Nos últimos doze meses, várias mulheres jovens, em diferentes pontos do território brasileiro, perderam a vida quando buscavam atingir o padrão de beleza que elegeram como desejável.
Se nossa imprensa cultivasse o saudável hábito de ir além dos fatos do dia, já saberíamos o que motivou essas mulheres a correr tão grande risco em troca de uns quilos a menos ou de uns centímetros a mais.
Ainda hoje, entretanto, dedicamos mais tempo e espaço à morte que à vida. Se a jovem se submete a uma lipoaspiração e morre na mesa de cirurgia, é notícia por um dia. Não se discute a essência da questão, ou seja, a deformação cultural que faz com que tantas mulheres corram para o matadouro.
O certo é que uma sociedade na qual dois ou três quilos a mais e uns centímetros a menos produzem ansiedade tão doentia em jovens mulheres, a ponto de levá-las a tomar empréstimo em banco para morrer, está necessitada de cuidados urgentes.
Em poucos meses, médicos ambiciosos e/ou despreparados tiraram a vida das jovens Lanusse, Carla, Maria Aparecida, Elenice e Regiane, todas entre 26 e 33 anos de idade. Mas esses médicos não estavam sozinhos no açougue: ao lado deles, estávamos todos nós, testemunhas e cúmplices.
Sim, somos todos cúmplices imperdoáveis do preconceito que leva a sociedade a inventar denominações delicadas na superfície, mas ofensivas e mortais, em certos casos, para caracterizar pessoas como gordinhas, fofinhas ou cheinhas. Nós inventamos os motivos que levaram essas moças a pagar preço tão exorbitante por uma ilusão.
E esse nós inclui todo mundo: pais e mães, médicos, jornalistas, psicólogos, estilistas e produtores de moda, assim como os amigos, maridos ou namorados das vítimas.

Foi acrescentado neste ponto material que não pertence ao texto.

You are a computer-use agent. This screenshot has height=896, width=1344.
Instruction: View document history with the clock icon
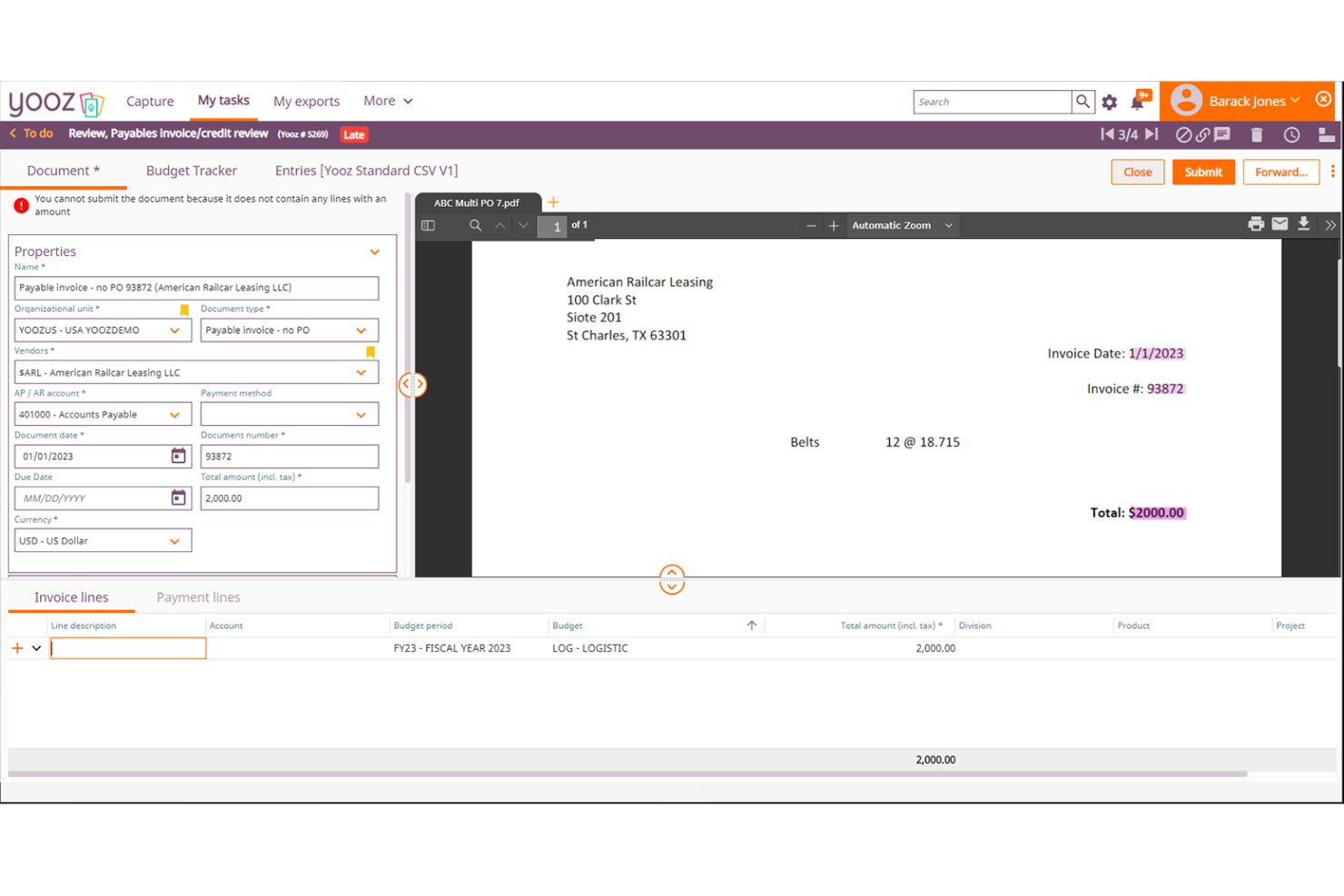[1292, 133]
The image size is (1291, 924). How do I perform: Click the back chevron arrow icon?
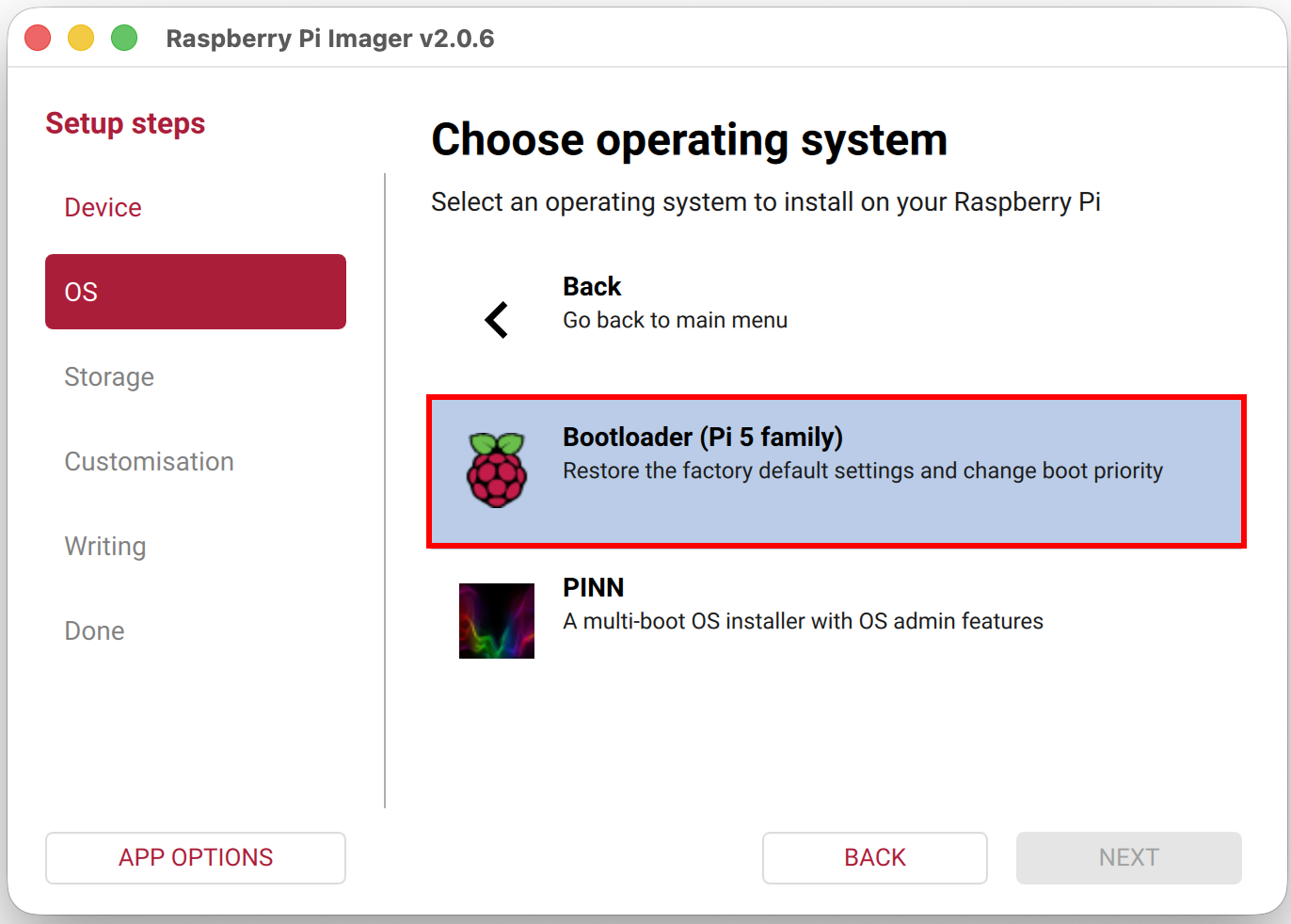coord(496,320)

E fazem parte do bando milhares de meninas que cultivam e ajudam a disseminar a estética da morte.
Antes de chegarem às mãos dos médicos que lhes prometem beleza eterna, essas meninas que morreram "para emagrecer" foram vítimas de um linchamento moral, do qual participamos. Nós - os magros, esbeltos e inocentes - apontamos para elas o dedo acusador e as empurramos para o açougue da lipoaspiração e da mamoplastia.
Em silêncio ou com palavras escritas, fotografias e comentários na TV, dissemos que não eram normais, que não havia lugar no mundo para mulheres com seios tão pequenos ou ventre tão amplo. Sussurramos no ouvido delas que precisavam aumentar, diminuir, cortar e moldar. Em resumo, inventar um novo corpo.

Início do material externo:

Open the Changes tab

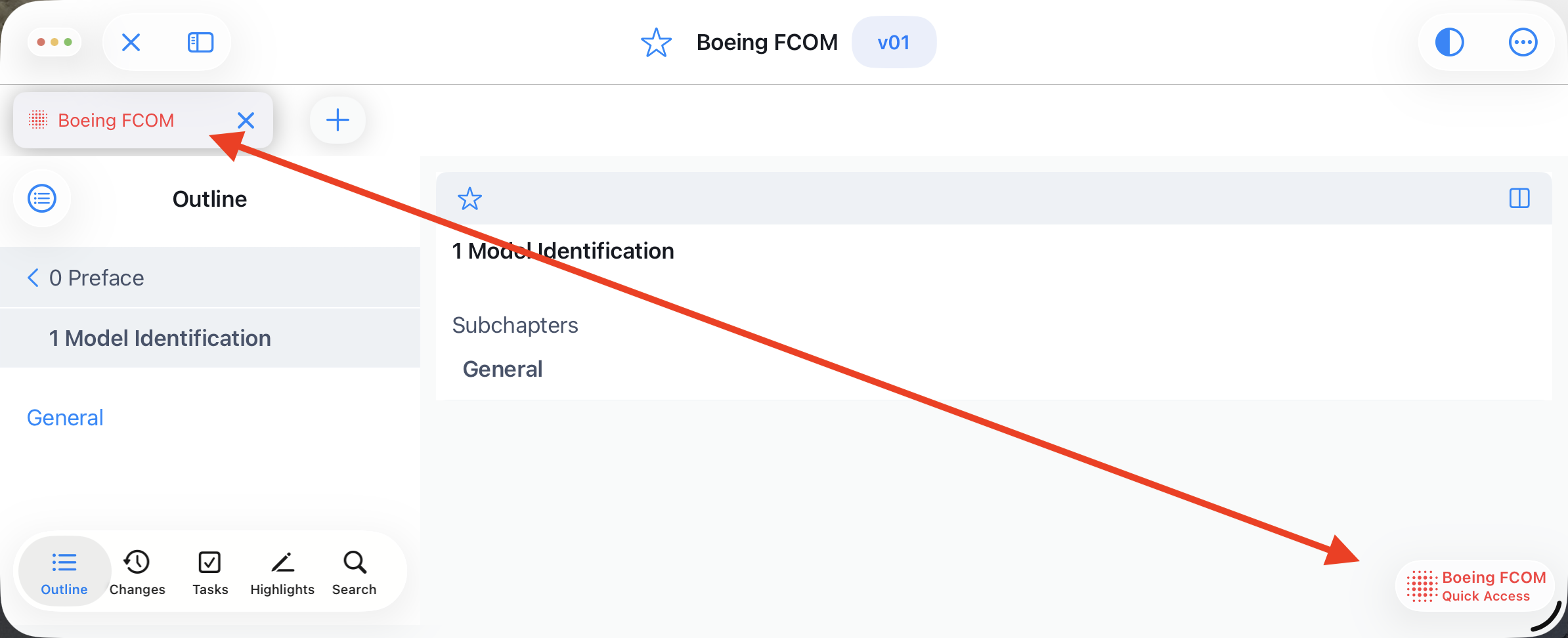pos(137,572)
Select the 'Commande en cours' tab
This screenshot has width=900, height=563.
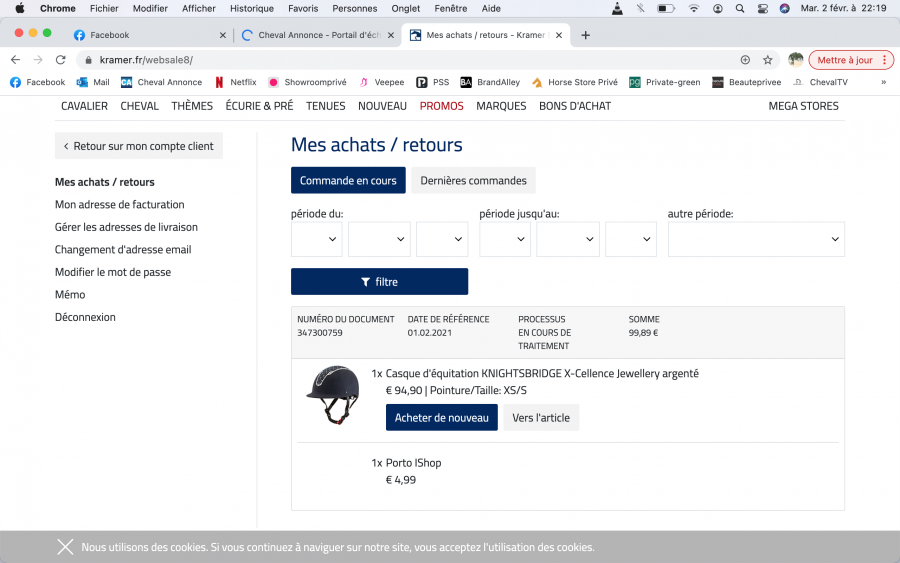click(348, 181)
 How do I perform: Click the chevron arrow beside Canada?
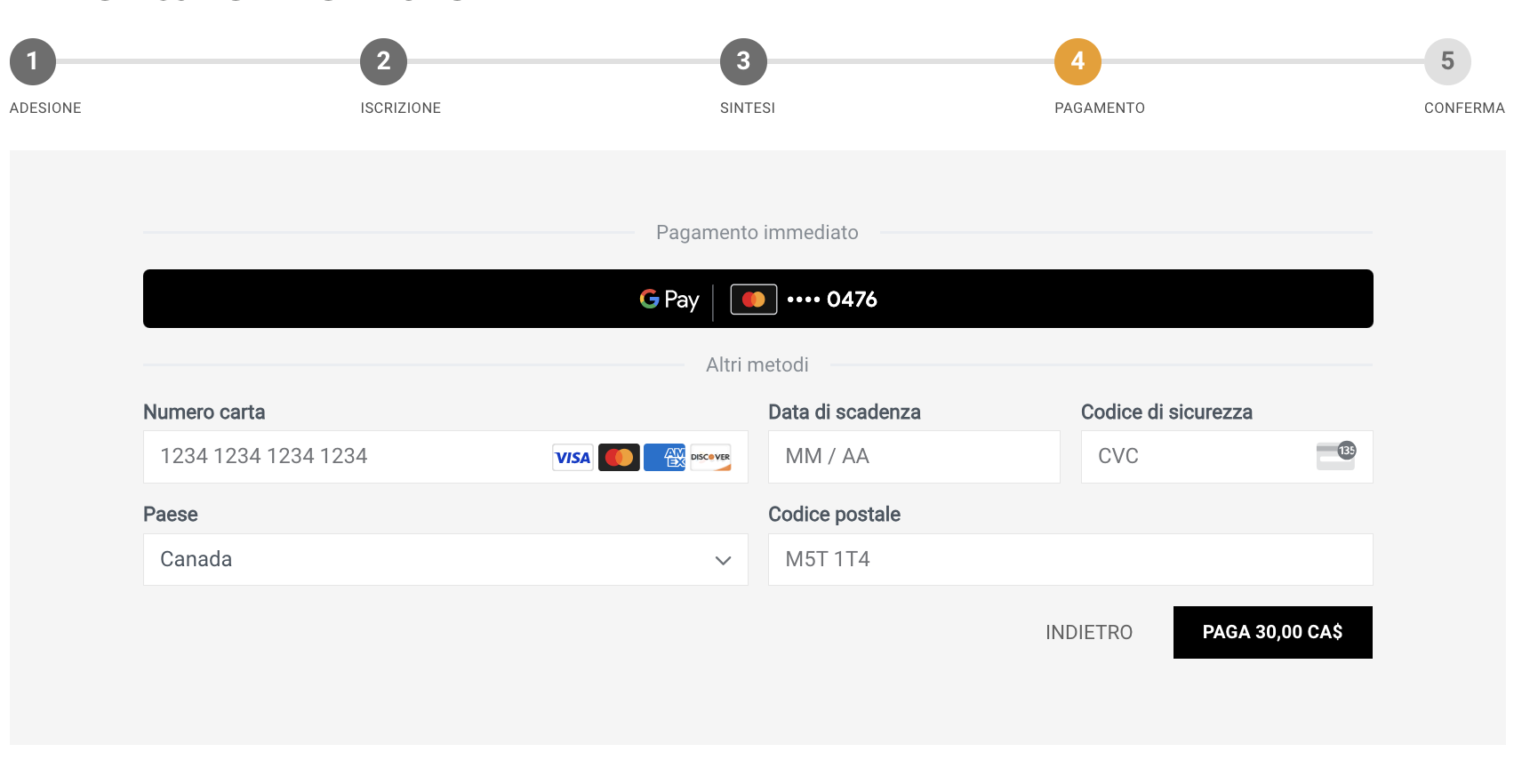click(x=723, y=560)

Gritamos que, com o antigo corpo, inadequado e fora dos nossos padrões, jamais encontrariam homens que as fizessem felizes (se é que algum homem iluminado, neste planetinha, é capaz de "fazer" a mulher feliz).

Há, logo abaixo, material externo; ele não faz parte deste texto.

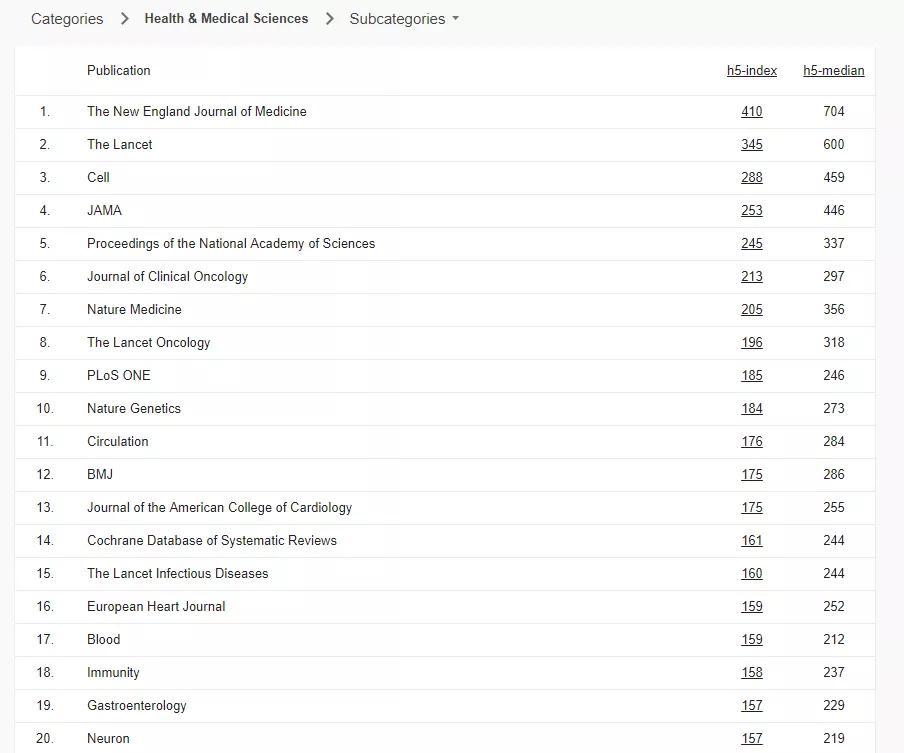This screenshot has height=753, width=904.
Task: Open The Lancet Oncology h5-index 196
Action: (752, 343)
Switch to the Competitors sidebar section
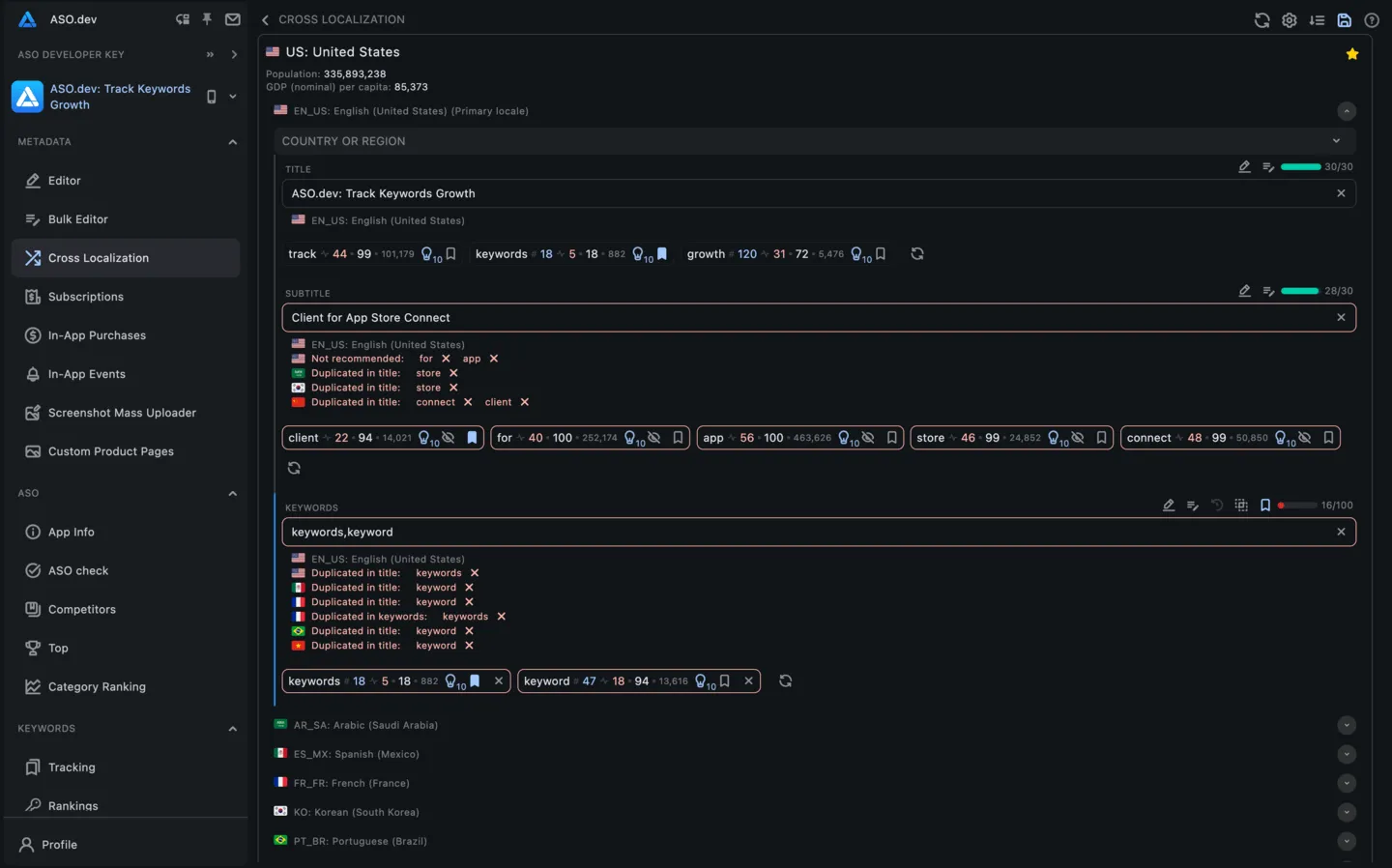 (x=81, y=609)
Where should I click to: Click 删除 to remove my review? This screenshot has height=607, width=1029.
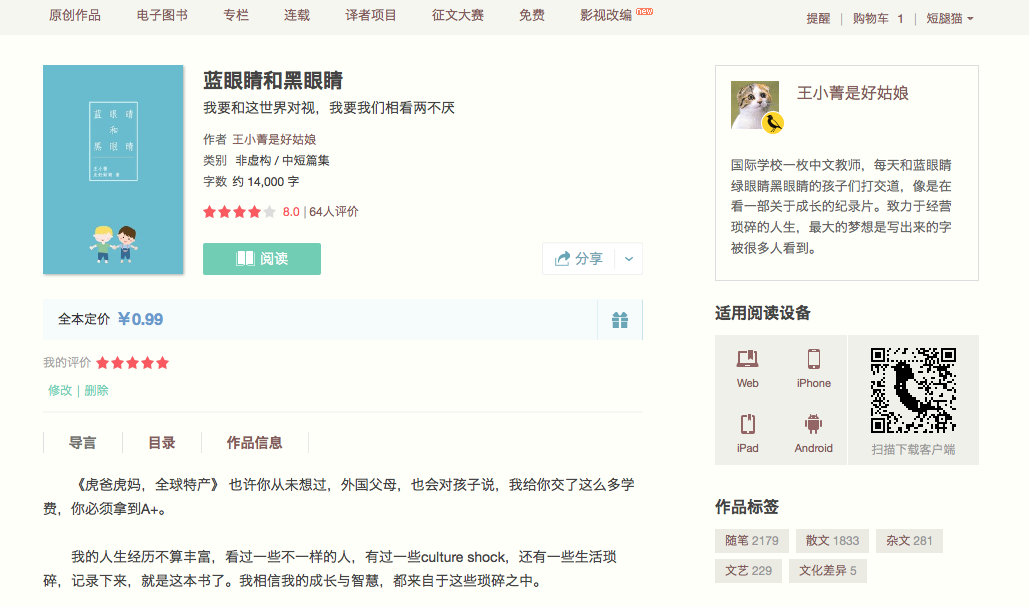[x=97, y=390]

Após esse massacre moral, as vítimas estavam prontas para acreditar no primeiro curioso de jaleco branco que encontrassem pela frente. E prontas para arriscar tudo - o dinheirinho contado, o empréstimo bancário, a saúde e a vida - em troca de um lugar em nosso mundo perfeito.
O massacre vai continuar. Neste exato momento, em sua casa ou na casa do vizinho, a próxima vítima deve estar contando as moedas para a última viagem. E, julgando que compra o amor, a alegria ou a discutível felicidade, estará adquirindo um bilhete sem volta para o nada.
Quanto a nós, os inocentes, ficaremos comovidos por uns minutos: o tempo exato que se leva para ler quinze linhas no jornal de amanhã.